Other News Materials 15 November 2007 06:06 (UTC +04:00)

A top Russian general said early Thursday that Russia has completed its withdrawal of troops that had been based in Georgia since the Soviet collapse, according to the ITAR-Tass news agency.

The presence of Russian troops in the ex-Soviet republic was one of the longtime irritants between Georgia and its giant neighbor.

"There are no more Russian troops in Georgia, there remain only peacekeepers ... in Abkhazia and those that are part of the combined forces in South Ossetia with the participation of Georgia," the news agency quoted Commander-in-Chief of the Russian Ground Troops Gen. Alexei Maslov as saying.

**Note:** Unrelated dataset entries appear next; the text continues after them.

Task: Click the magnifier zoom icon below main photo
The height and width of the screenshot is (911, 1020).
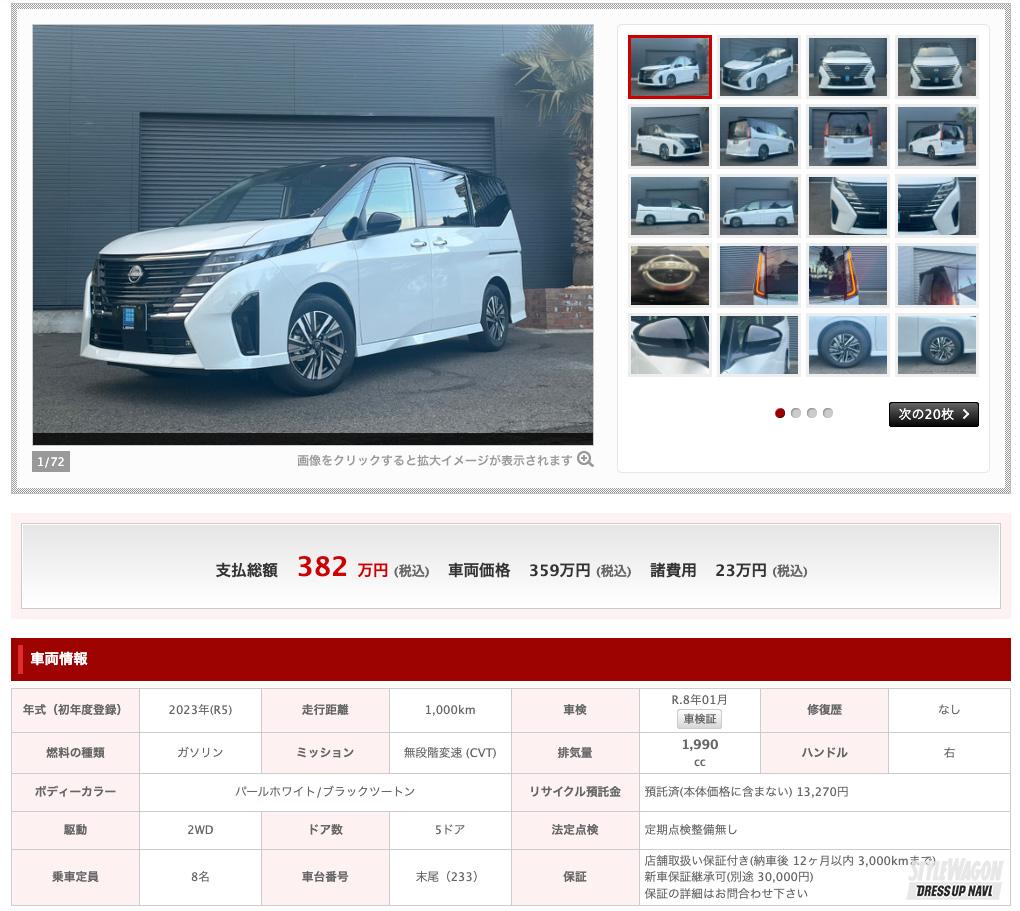Action: 585,460
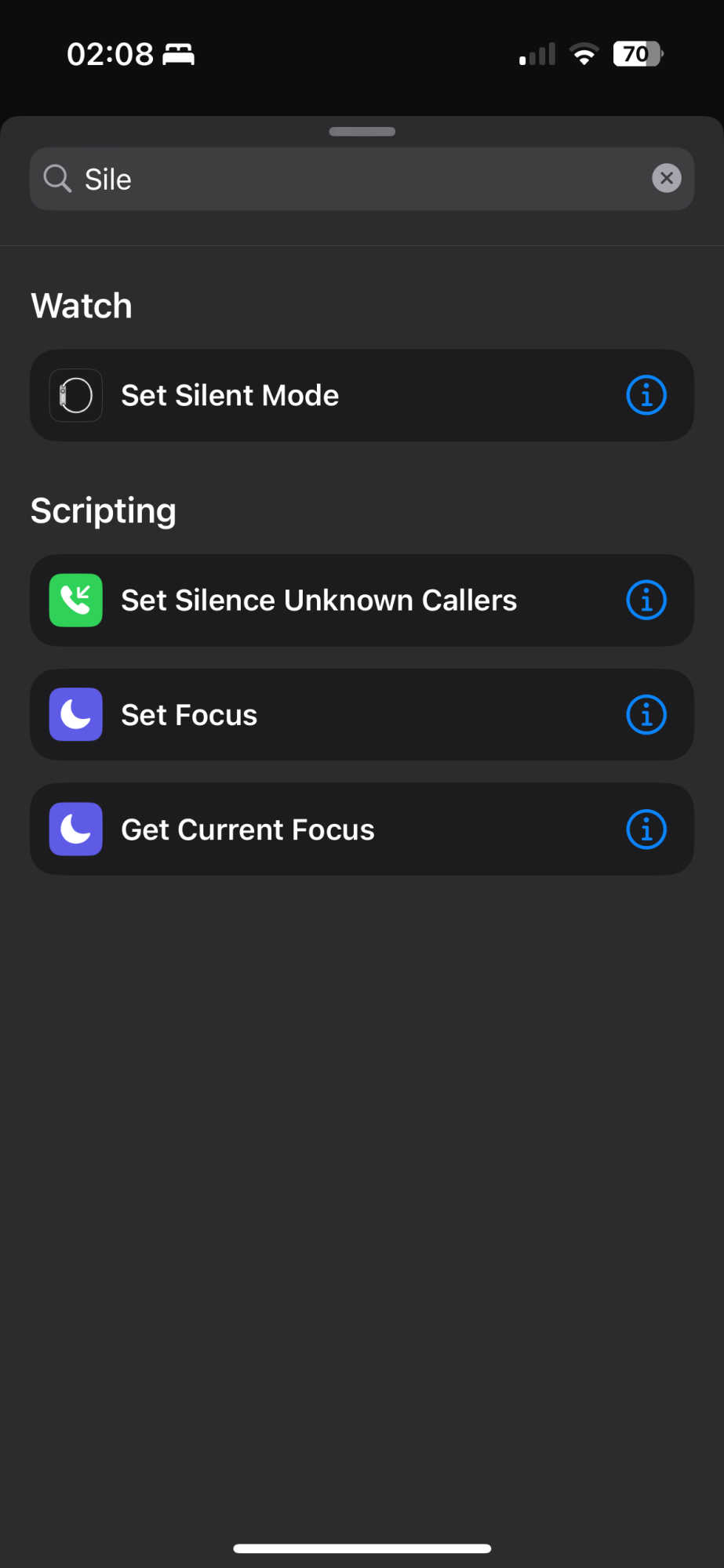
Task: Add the Set Silent Mode action
Action: 230,395
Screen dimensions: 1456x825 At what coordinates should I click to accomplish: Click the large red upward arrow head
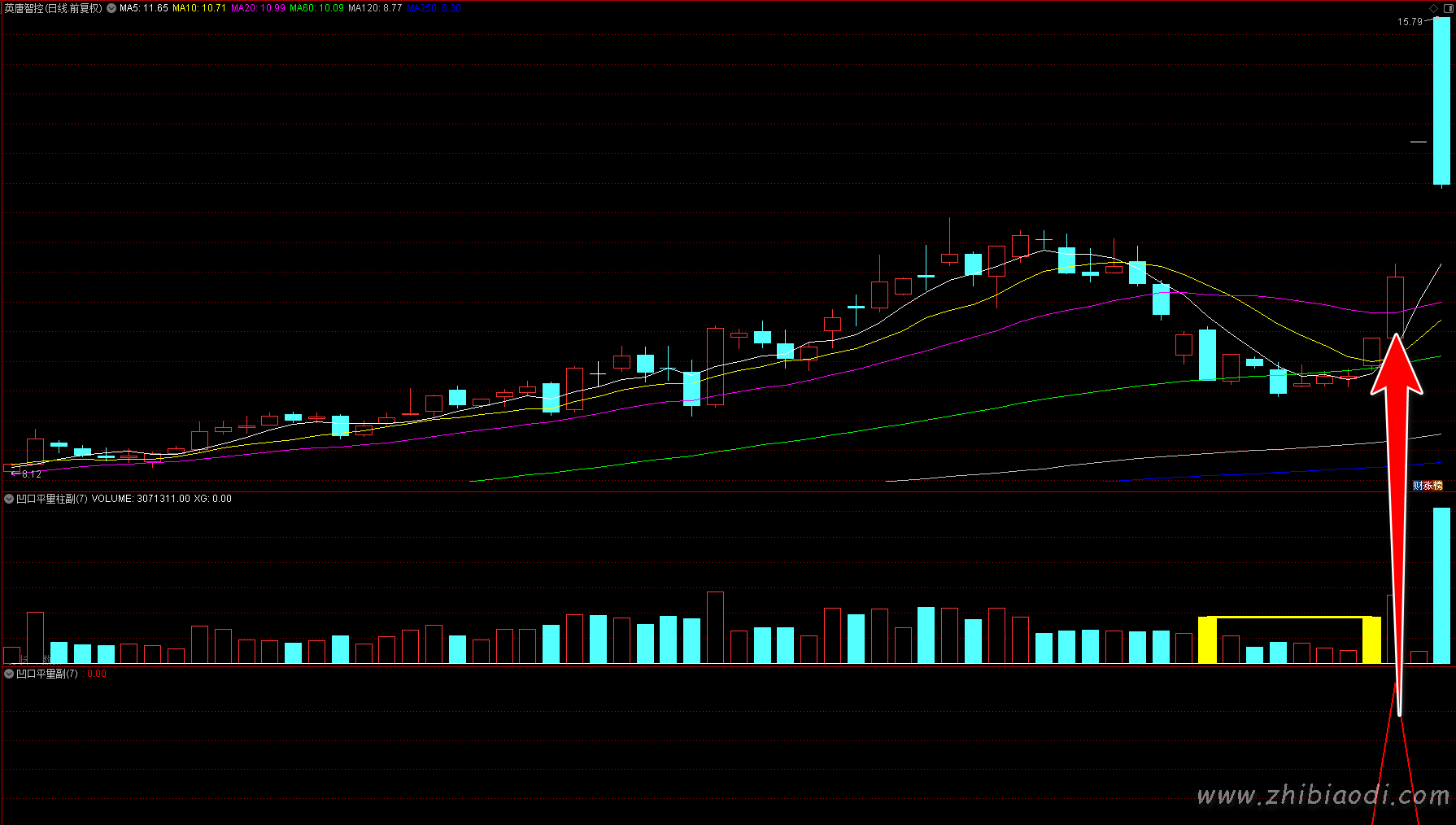[1397, 366]
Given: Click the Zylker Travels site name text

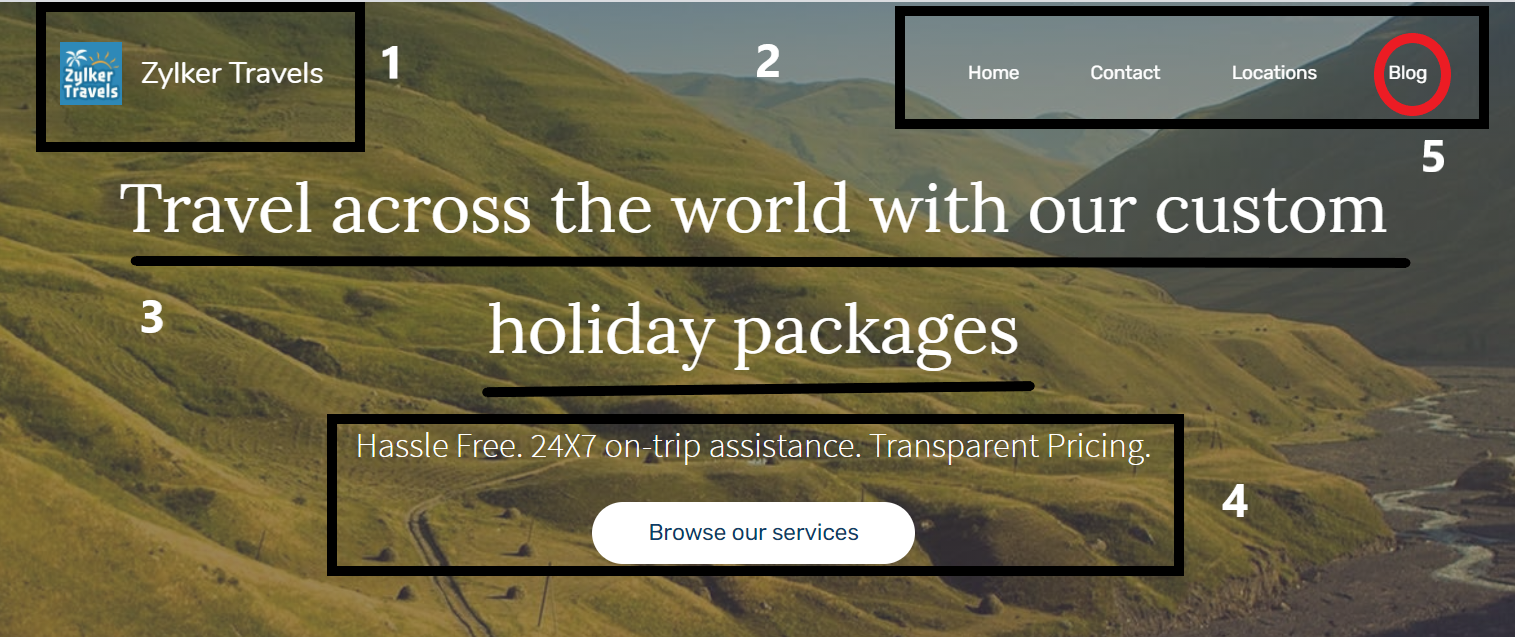Looking at the screenshot, I should pyautogui.click(x=232, y=73).
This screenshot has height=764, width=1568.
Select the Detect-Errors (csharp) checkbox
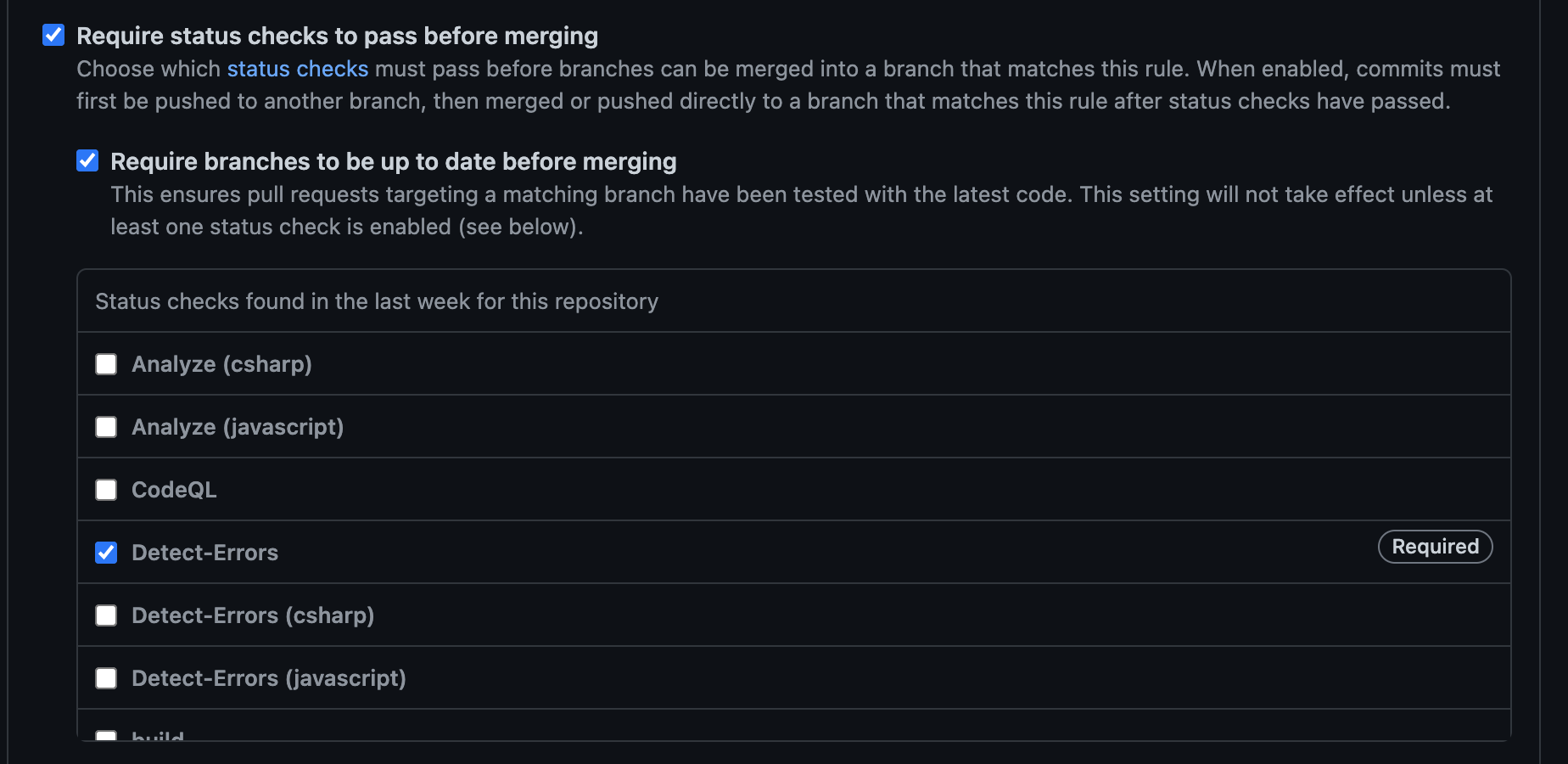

Abkhazia and South Ossetia are two separatist regions of Georgia that have been outside Georgian control since the mid-1990s. Georgian leaders complain that Russian troops in both regions support the separatists, and their continued presence is likely to remain an issue of hot dispute between Tbilisi and Moscow.

But the final removal of troops that were based in Georgia as a holdover from the 1991 collapse of the Soviet Union would eliminate another of the most contentious points in Russian-Georgian relations.

Calls to the Georgian Defense Ministry for comment early Thursday morning went unanswered.

The RIA-Novosti news agency cited an aide to Maslov, Col. Igor Konashenkov, as saying that the final convoy of troops and equipment, which had been based in Batumi in far southwestern Georgia, crossed into Armenia just after midnight. Those troops are to be based in the northern Armenian town of Gyumri, Konashenkov was quoted as saying. ( AP )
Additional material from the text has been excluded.